From: Manfred Spraul (manfred@colorfullife.com)
Date: Sat Feb 10 2001 - 13:00:34 EST


Doug Ledford wrote:
>
> It's not whether or not your particular code does it. It's whether or not it
> can happen in the framework within which you are using the FPU regs. No, with
> just copy/clear page using these things it won't happen. But if you add an
> SSE zero page function, who's to say that we shouldn't add a memset routine,
> or a copy_*_user routines, or copy_csum* routines that also use the SSE regs?
> And once you add those various routines, are they all going to be safe with
> respect to each other (the tricky one's here are if you add the copy_*_user
> stuff since they can pagefault in the middle of the operation)?

copy_*_user is probably not worth the effort for a Pentium III, but even
for that function I don't see a problem with SSE, as long as
* the clobbered registers are stored on the stack (and not in
thread.i387.fxsave)
* the SSE/SSE2 instructions can't cause SIMD exceptions.
* noone saves the fpu state into thread.i387.fxsave from interrupts /
softirq's.
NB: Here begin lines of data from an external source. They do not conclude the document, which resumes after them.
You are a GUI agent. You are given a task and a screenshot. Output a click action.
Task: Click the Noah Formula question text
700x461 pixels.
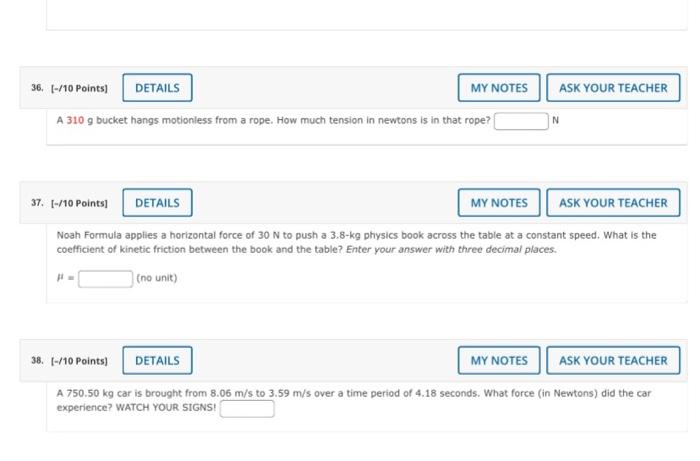pos(356,242)
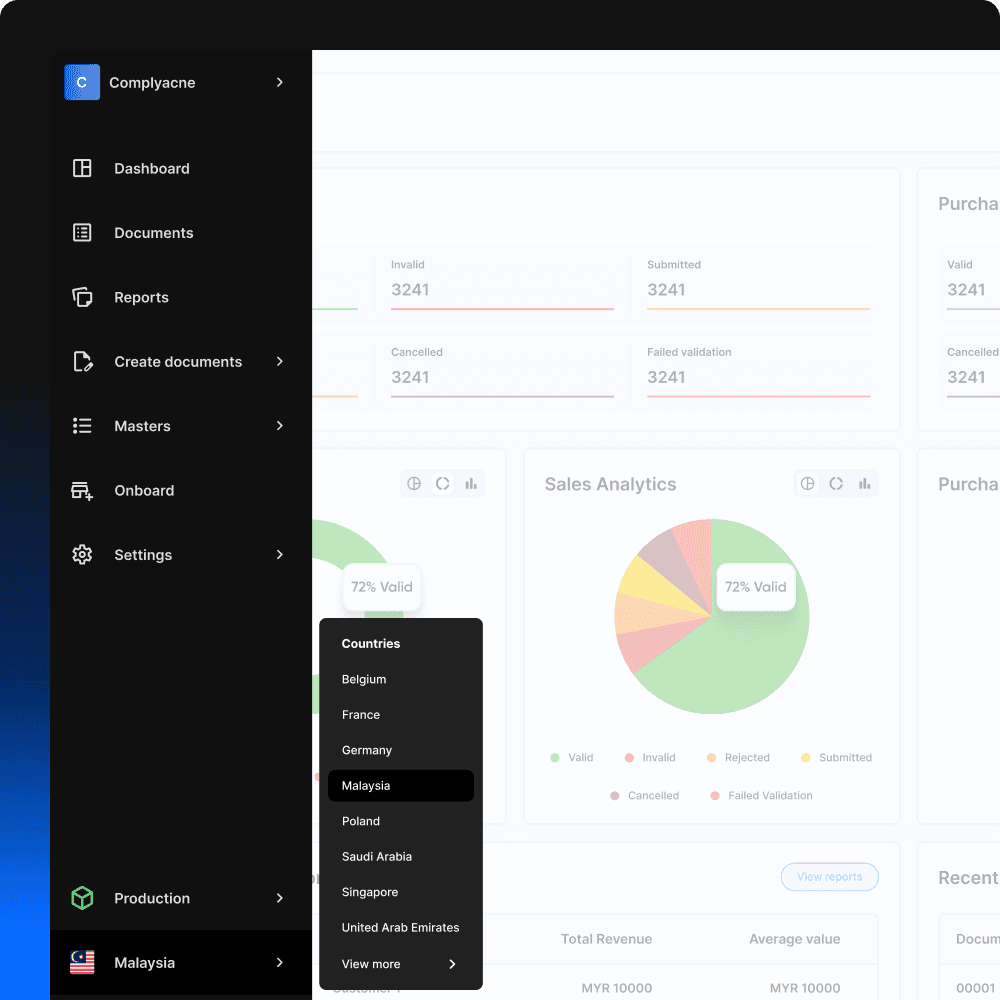The width and height of the screenshot is (1000, 1000).
Task: Click the progress bar under the Invalid count
Action: [502, 313]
Currently it's impossible, but I haven't checked Montavista's
preemptive kernel scheduler.

> So, that's the policy decision that
> needs to be made (and Linus typically has made it very difficult to get this
> stuff accepted into the kernel, which is an implicit statement of that policy)
> before a person can decide if your patch is sufficient, or if it needs
> additional protection from other possible SSE/MMX using routines.
>

The policy decision was already done: someone added SSE support for
raid5 xor - and that's part of 2.4.1, whereas I proposed a beta patch.
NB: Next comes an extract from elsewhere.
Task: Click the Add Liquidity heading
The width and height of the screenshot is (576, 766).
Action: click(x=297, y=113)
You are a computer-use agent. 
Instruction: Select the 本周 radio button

Now back to raid5: in which context are the xor functions called?

If they are called from irq or softirq context then the MMX
implementation would contain a bug:
>>>
#define FPU_SAVE
\
  do {
\
        if (!(current->flags & PF_USEDFPU))
\
                __asm__ __volatile__ (" clts;\n");
\
        __asm__ __volatile__ ("fsave %0; fwait": "=m"(fpu_save[0]));
\
  } while (0)
<<<<<<<
FP_USEDFPU is not atomically following the bit in %%cr0.

The SSE code is not affected: it relies on %%cr0 and doesn't use
current->flags.

OTHO if they are called from process context then these functions might
cause bugs with Montavista's preemptive kernel scheduling: what if the
scheduler is called in the middle of a raid checksum?